In some ways, an HA system is pretty simple - it starts services, it stops them, and it sees if they and the computers that run them are still running. But, there are a few bits of important "rocket science" hiding in there among all these apparently simple tasks. Much of the rocket science that's there centers around trying to solve a single thorny problem - split brain. The methods that are used to solve this problem are quorum and fencing. Unfortunately, if you manage an HA system you need to understand these issues. So this post will concentrate on these three topics: split-brain, quorum, and fencing.
If you have three computers and some way for them to communicate with each other, you can make a cluster out of them and,each can monitor the others to see if their peer has crashed. Unfortunately, there's a problem here - you can't distinguish a crash of a peer from broken communications with the peer. All you really know is that you can't hear anything from them. You're really stuck in a Dunn's law[1] situation - where you really don't know very much, but desperately need to. Maybe you don't feel too desperate yet. Perhaps you think that you don't need to be able to distinguish these two cases. The truth is that sometimes you don't need to, but much of the time you very much need to be able to tell the difference. Let's see if I can make this clearer with an illustration.
Let's say you have three computers, paul, silas, and mark, and paul and silas can't hear anything from mark and vice versa. Let's further suppose that mark had a filesystem /importantstuff from a SAN volume mounted on it when we lost contact with it. and that mark is alive but out of contact. What happens if we just go ahead and mount /importantstuff up on paul? The short answer is that bad things will happen[2]. /importantstuff will be irreparably corrupted as two different computers update the disk independently. The next question you'll ask yourself is "Where are those backup tapes?". That's the kind of question that's been known to be career-ending.
Split-Brain
This problem of a subset of computers in a cluster beginning to operate autonomously from each other is called Split Brain[3]. In our example above, the cluster has split into two subclusters: {paul, silas} and {mark}, and each subset is unaware of the others. This is the perhaps most difficult problem to deal with in high-availability clustering. Although this situation does not occur frequently in practice, it does occur more often than one would guess. As a result, it's vital that a clustering system have a way to safely deal with this situation.

──────────

▶ Prompt A
In the records, copy the lines beginning with the one containing "Where should I click to: Open the Azimuth" and continuing through the one containing "coord(341,251)", omitting the pictures.
The split-brain passage and the records were taken from separate sources.

▶ Records supplied

──────────

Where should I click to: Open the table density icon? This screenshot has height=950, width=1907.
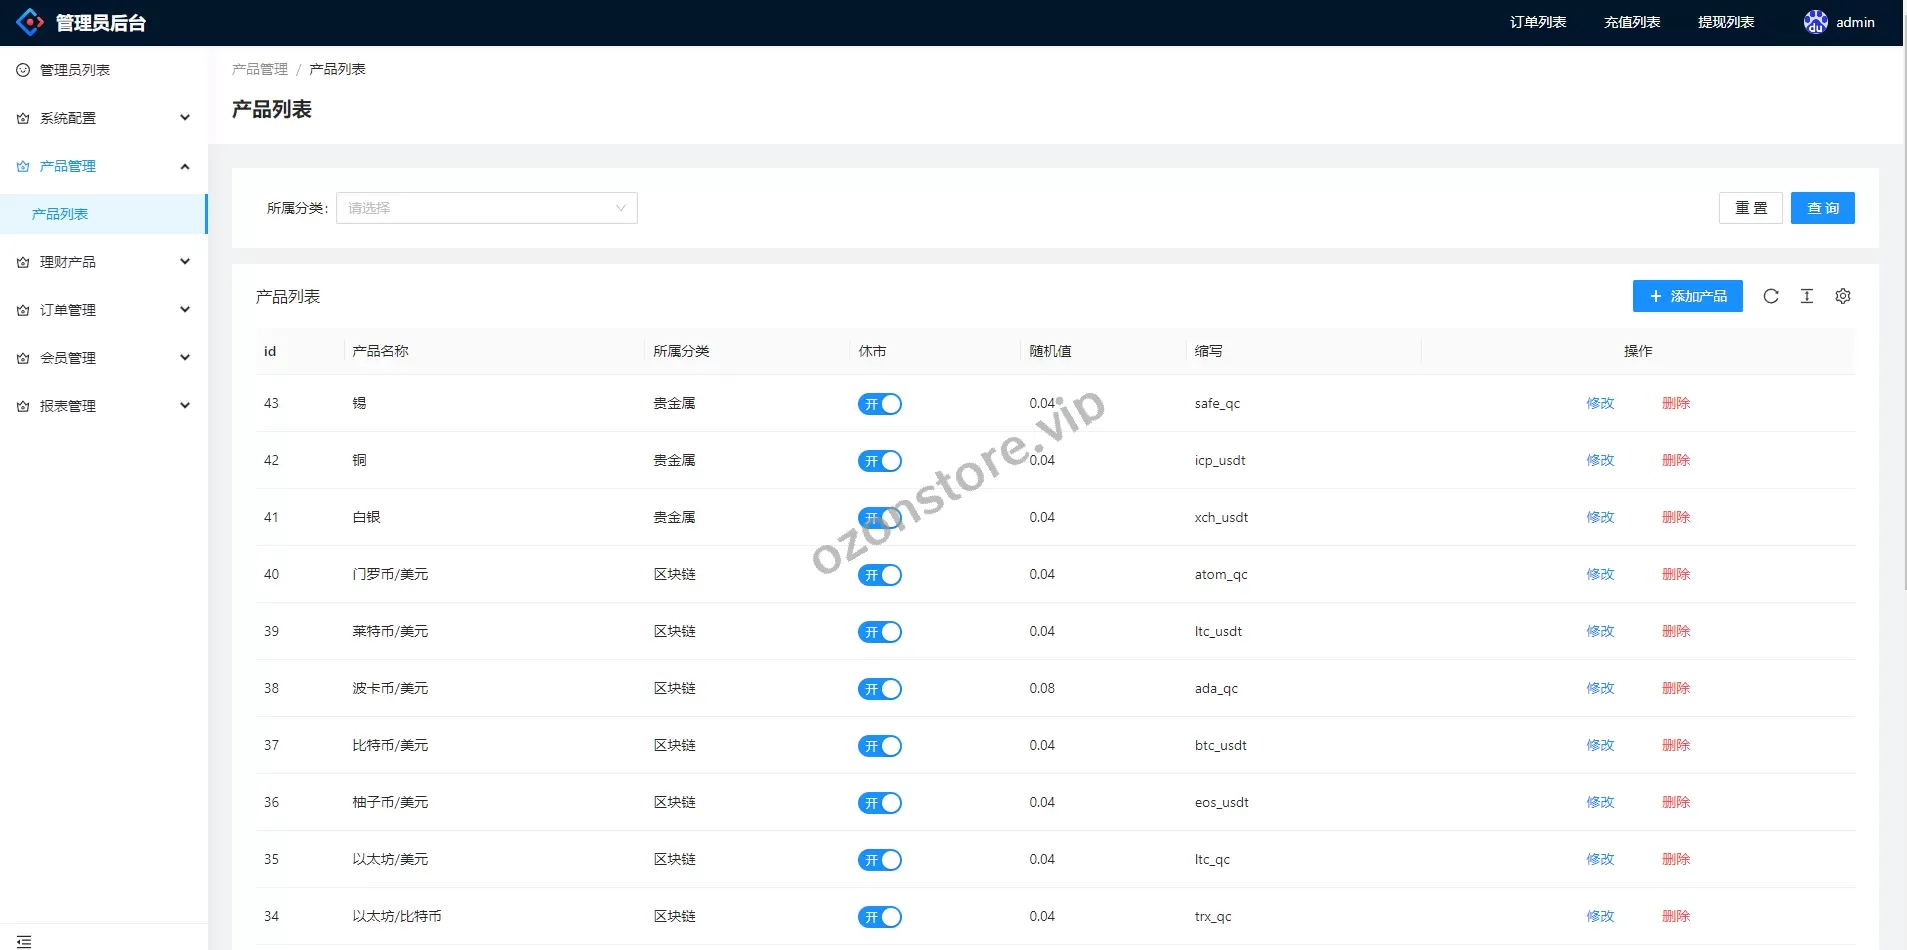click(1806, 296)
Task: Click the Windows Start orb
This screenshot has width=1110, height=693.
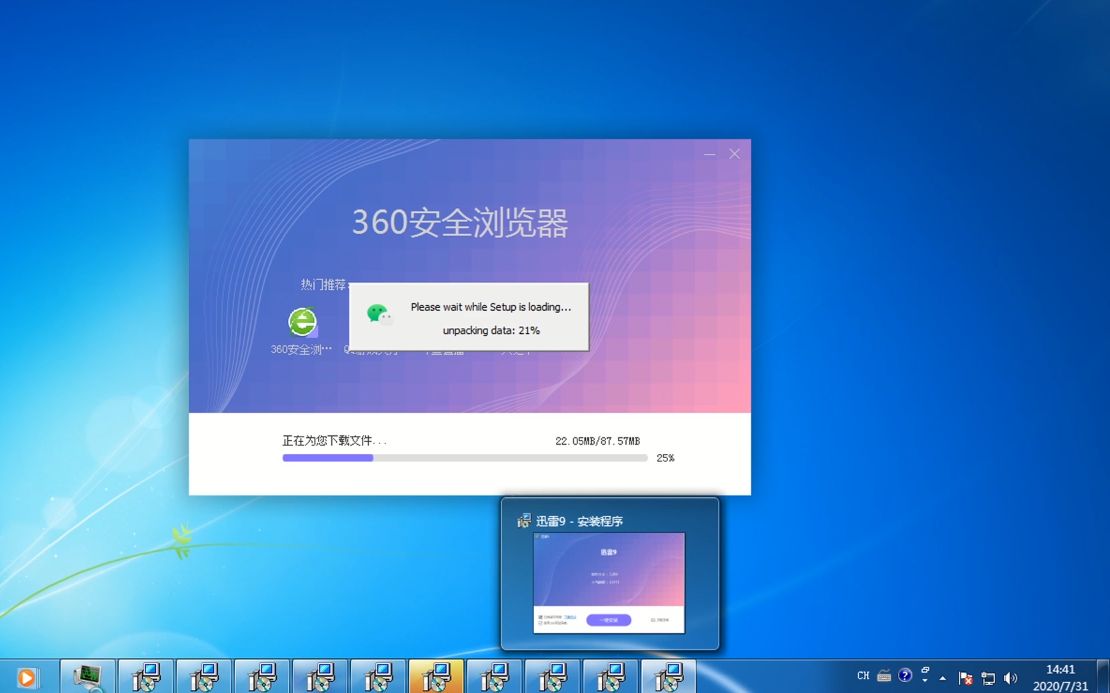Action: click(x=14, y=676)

──────────

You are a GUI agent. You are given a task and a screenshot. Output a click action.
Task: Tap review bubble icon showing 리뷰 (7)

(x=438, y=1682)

──────────

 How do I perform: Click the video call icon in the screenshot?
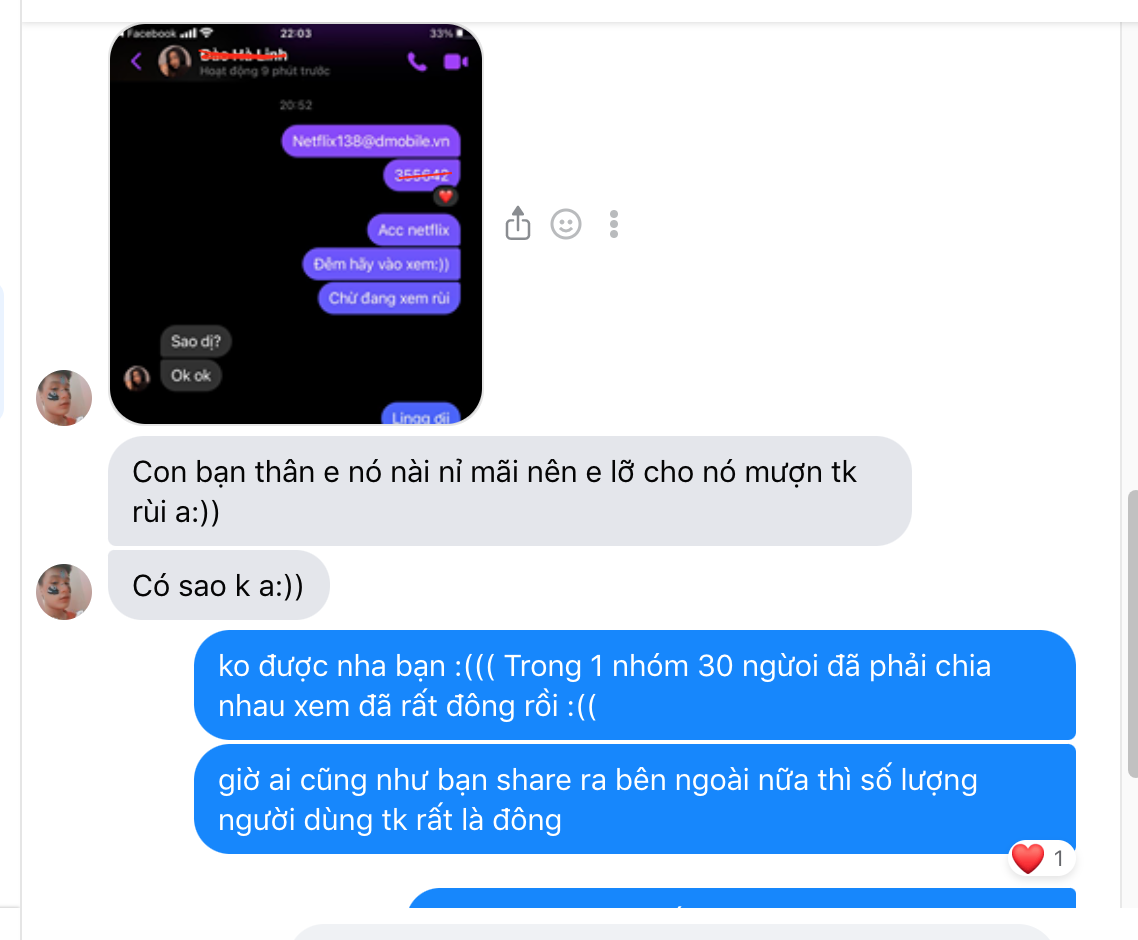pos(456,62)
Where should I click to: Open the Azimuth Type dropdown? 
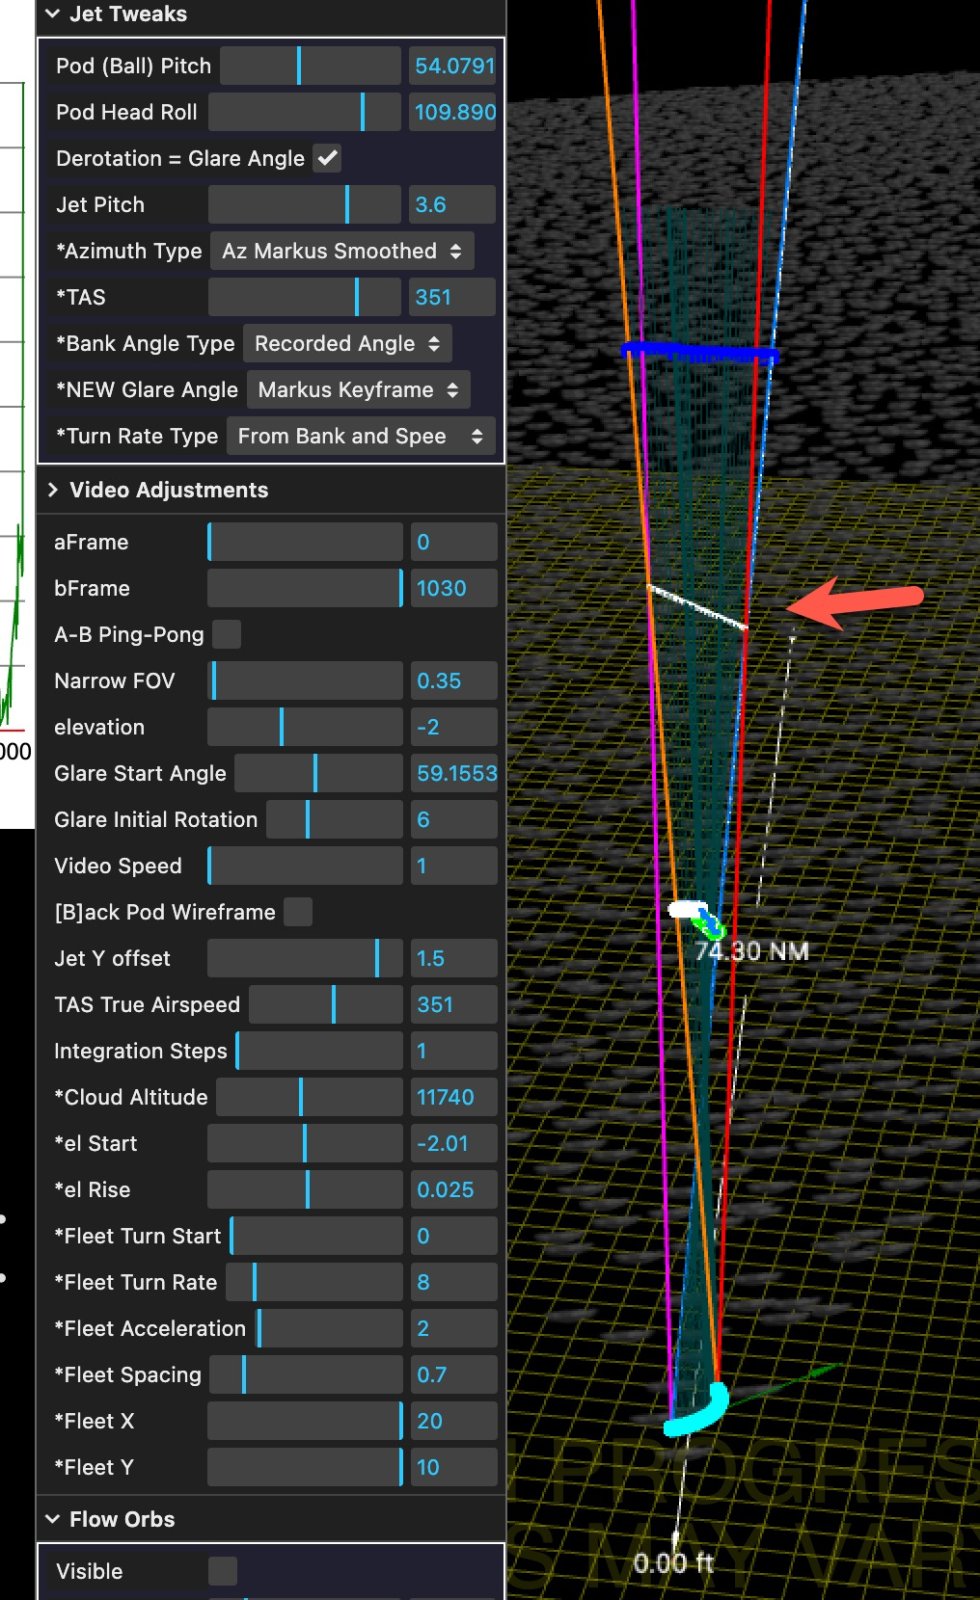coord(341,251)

──────────

▶ Prompt B
Decide whether each statement agrees with the split-brain passage, and support each yes or no with the passage's deciding words: (i) split brain occurs frequently in practice; (ii) quorum and fencing are the methods used to solve split brain; (iii) in the example, mark is assumed to have crashed.

▶ Complete answer A
Where should I click to: Open the Azimuth Type dropdown? 
coord(341,251)

▶ Complete answer B
(i) No: "this situation does not occur frequently in practice"
(ii) Yes: "The methods that are used to solve this problem are quorum and fencing."
(iii) No: "mark is alive but out of contact"